_EXERCISE INPUT_.
------

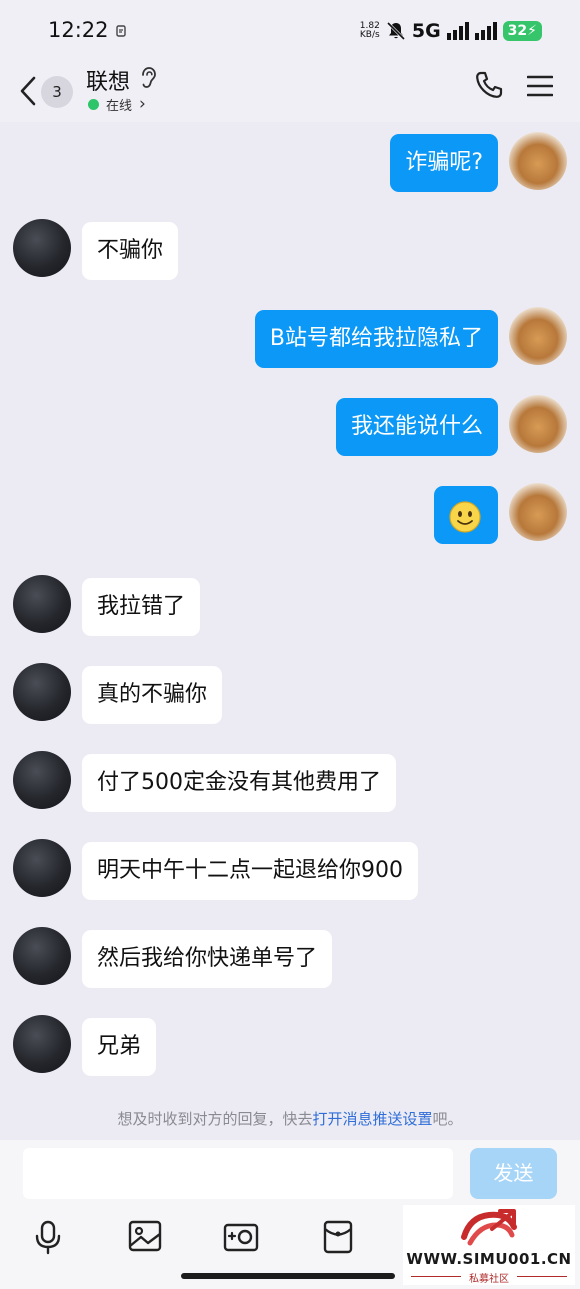 The height and width of the screenshot is (1289, 580). I want to click on contact-name: 联想, so click(108, 80).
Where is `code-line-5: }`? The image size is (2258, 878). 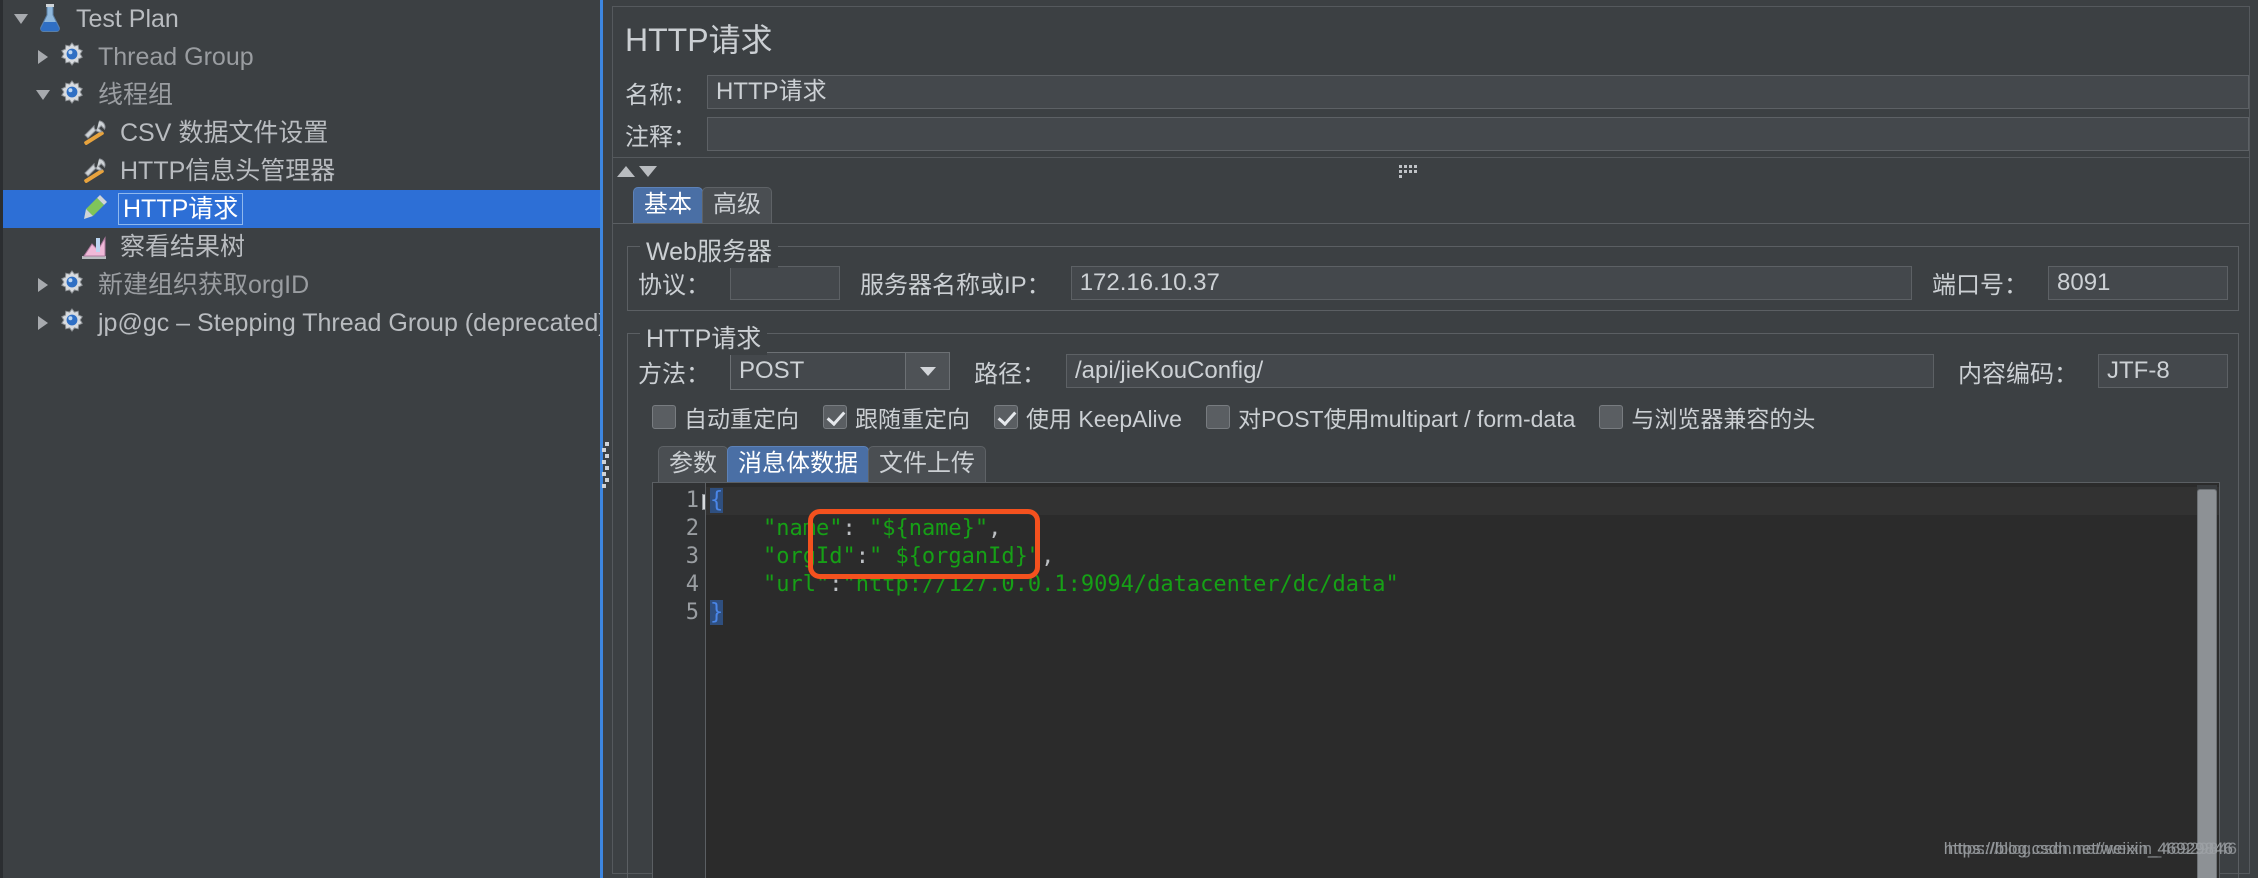 code-line-5: } is located at coordinates (1462, 613).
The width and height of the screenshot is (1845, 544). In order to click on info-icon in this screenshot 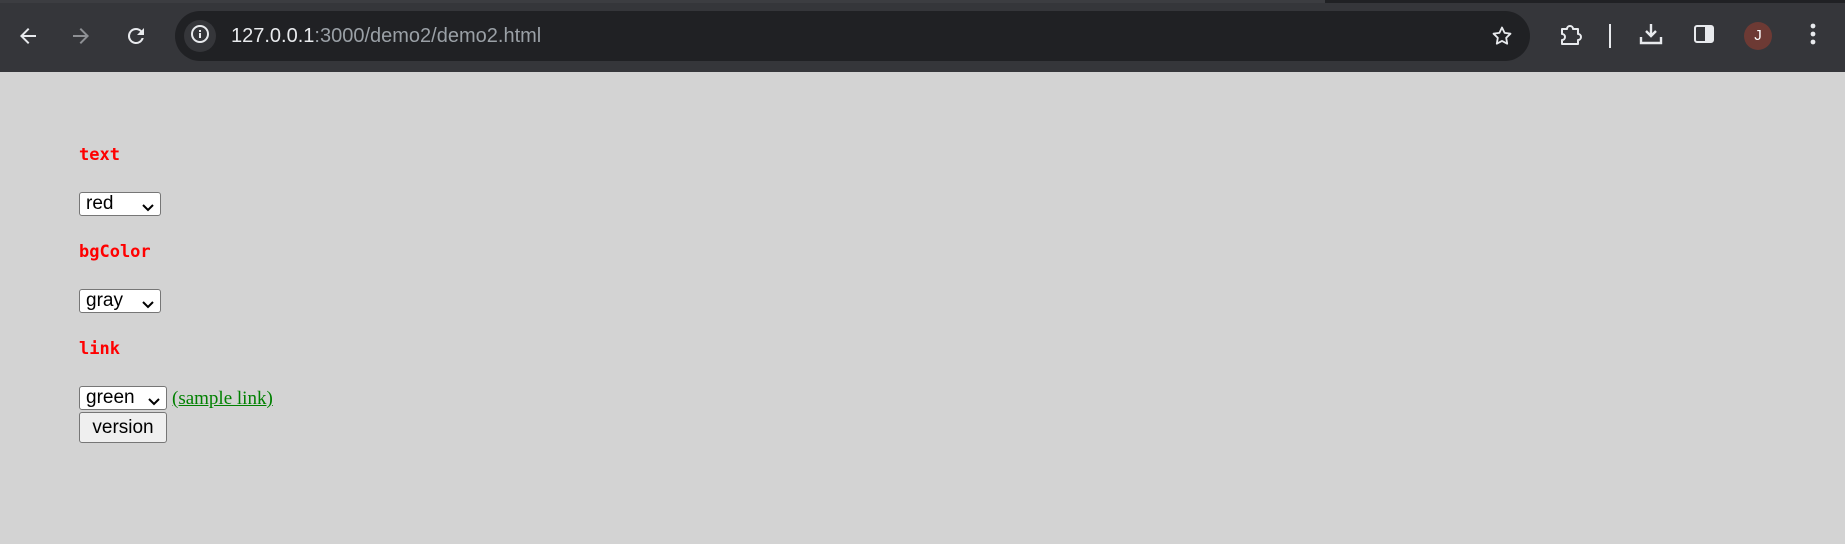, I will do `click(200, 36)`.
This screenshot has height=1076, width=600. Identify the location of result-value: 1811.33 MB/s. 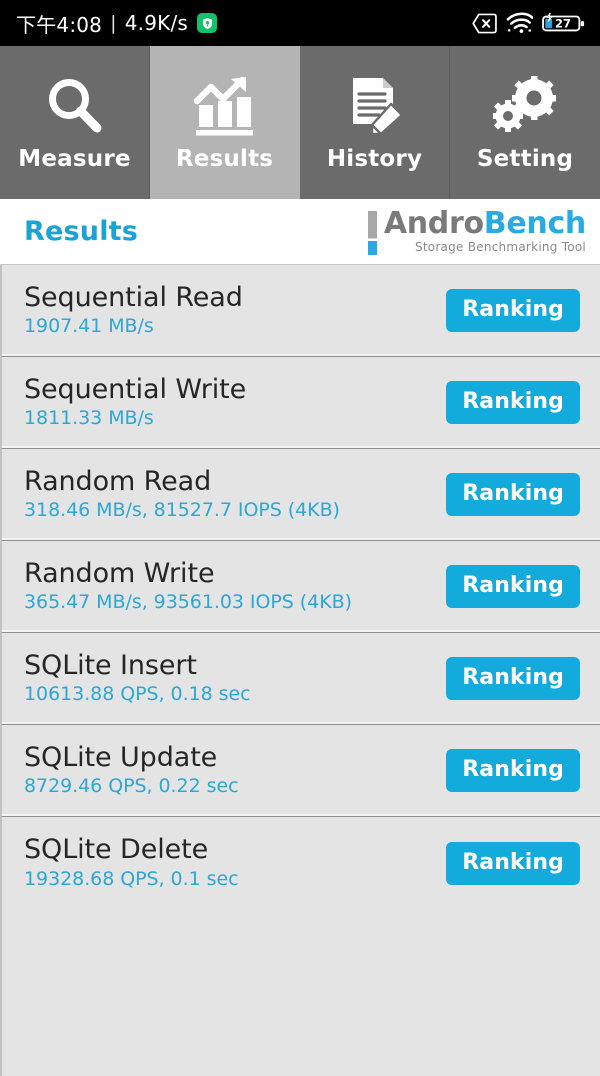
(89, 418).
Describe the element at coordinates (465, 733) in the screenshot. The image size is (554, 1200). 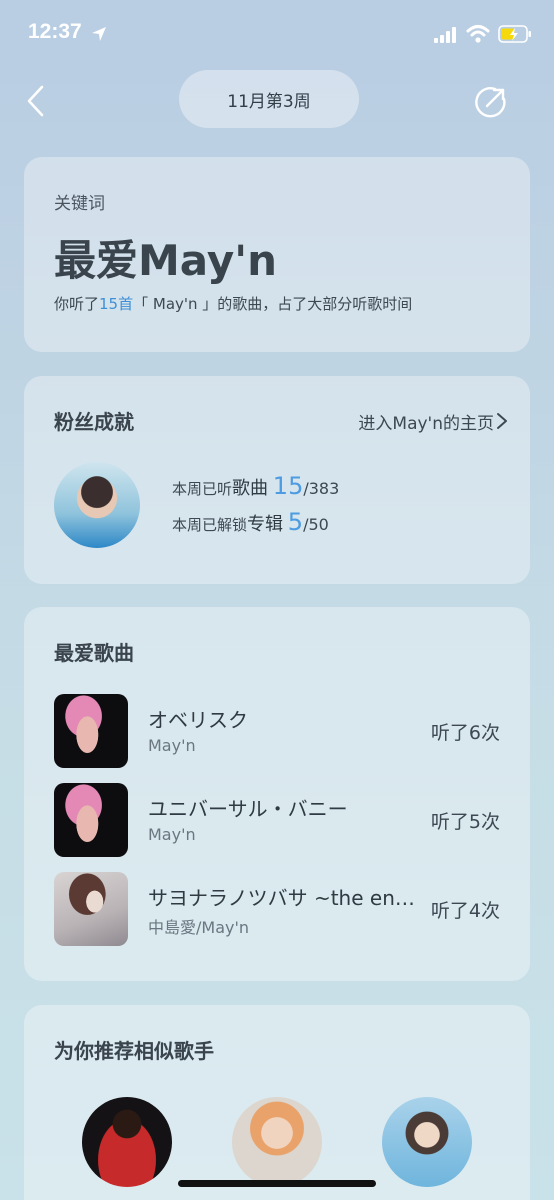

------

_THE PROBLEM_.
Reproduce the items from the line containing "This screenshot has" through the end of the items, leaving the pictures out.

_YOUR RESPONSE_.
This screenshot has height=1076, width=600. Identify the location of result-value: 1811.33 MB/s. 
(89, 418).
Describe the element at coordinates (465, 733) in the screenshot. The image size is (554, 1200). 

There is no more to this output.